Data Schema Generated by the Different Types of Extraction Jobs¶
All the extraction jobs (but VDPCache) return the following fields in all its tuples, in addition to its own fields:
- _$job_project (text). Name of the project pertaining to the job.
- _$job_name(text). Name of the job.
- _$job(numerical). Identifier of the job.
- _$job_start_time (numerical). Time (in milliseconds) when the job was first executed,
- _$job_retry_start_time (date). Time at which the current job execution started.
- _$job_retry_count (numerical). Number of the current retry execution.
Regarding to Aracne jobs, all the crawlers include the following fields. In the case of WebBot and IECrawler, all these fields will have a non-null value, while in the rest of the crawlers some of them may have null values:
- url(text). Represents the URL for the document obtained.
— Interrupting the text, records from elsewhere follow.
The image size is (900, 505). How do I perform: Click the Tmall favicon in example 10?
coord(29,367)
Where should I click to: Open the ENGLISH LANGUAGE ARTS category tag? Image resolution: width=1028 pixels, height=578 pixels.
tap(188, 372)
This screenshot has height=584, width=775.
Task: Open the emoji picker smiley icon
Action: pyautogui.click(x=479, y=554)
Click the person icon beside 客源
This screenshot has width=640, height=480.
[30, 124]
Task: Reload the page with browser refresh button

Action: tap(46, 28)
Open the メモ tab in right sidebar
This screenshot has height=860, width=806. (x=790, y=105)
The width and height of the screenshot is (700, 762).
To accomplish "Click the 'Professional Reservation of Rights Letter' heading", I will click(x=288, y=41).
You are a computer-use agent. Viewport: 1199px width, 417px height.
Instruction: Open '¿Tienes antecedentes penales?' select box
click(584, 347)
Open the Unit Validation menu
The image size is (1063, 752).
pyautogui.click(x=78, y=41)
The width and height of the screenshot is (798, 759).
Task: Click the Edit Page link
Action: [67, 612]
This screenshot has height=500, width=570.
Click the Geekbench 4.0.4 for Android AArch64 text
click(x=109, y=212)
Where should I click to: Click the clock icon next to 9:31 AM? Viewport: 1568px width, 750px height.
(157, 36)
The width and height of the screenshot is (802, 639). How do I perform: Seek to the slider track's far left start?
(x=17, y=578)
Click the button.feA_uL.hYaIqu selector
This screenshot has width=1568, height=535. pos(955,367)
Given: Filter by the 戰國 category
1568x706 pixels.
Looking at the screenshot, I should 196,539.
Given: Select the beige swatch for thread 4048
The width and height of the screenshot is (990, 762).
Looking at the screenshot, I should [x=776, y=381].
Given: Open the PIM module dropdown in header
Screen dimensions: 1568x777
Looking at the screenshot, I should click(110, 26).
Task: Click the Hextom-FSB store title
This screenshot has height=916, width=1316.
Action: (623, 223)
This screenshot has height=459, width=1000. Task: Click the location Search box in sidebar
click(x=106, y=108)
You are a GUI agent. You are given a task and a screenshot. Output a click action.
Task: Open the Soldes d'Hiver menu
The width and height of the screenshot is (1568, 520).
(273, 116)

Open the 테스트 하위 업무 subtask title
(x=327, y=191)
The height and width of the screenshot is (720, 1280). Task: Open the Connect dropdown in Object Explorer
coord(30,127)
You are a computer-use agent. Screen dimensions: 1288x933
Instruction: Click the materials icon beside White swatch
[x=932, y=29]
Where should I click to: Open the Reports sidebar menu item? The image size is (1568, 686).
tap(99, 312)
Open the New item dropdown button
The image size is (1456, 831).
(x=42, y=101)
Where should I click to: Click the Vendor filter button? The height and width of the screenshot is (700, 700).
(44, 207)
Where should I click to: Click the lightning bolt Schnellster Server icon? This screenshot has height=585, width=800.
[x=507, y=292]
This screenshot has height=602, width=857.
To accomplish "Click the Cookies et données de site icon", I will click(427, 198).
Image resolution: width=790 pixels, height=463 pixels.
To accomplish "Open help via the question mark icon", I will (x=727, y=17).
- path(text). Represents the path in the local file system
associated with the document. The path is relative to
- title(text). The title of the document in the case of HTML. Value of the ‘Title’ tag for RSS documents.
- charset(text). Document encoding obtained from the server’s response or from metadata on the document.
- mimetype(text). The document’s MIME type. This information is obtained from the server’s response. In the absence of this data, the document is analyzed to try to detect it automatically
- anchortext(text). In the case of web crawling, text of the link that pointed to the document.
- binarydata(binary). Binary representation of the document.
The fields returned by the rest of the crawlers are as follows:
- WebBot. When it is used to crawl a file system or FTP server, the tuples also include one additional field called filename that specifies the file name of the document.
- Mail. Generates the fields url, path, binarydata, and mimetype. The url field encapsulates data from the server and user account queried. The path field points to a file that stores the content of the mail (with attachments) in .eml format and the binarydata field contains the file content. The value of the mimetype field is always “message/rfc822”. The folder field specifying the name of the folder from which the message was extracted may also be returned.
- Salesforce. Generates the url field, and the mimetype field value is always “Structured Textual Content”. It will also generate a field for each field specified in the Field Name parameter from the query on Salesforce. All these fields will be considered as being of text type.
Additionally, for RSS-type documents the following fields are added: pubdate(text), categories(collection of texts), and description(text). They contain the corresponding value for those fields of the RSS item.
Regarding to the rest of the extraction jobs (ITP, JDBC, and VDP), all the fields retrieved from their respective data sources are added.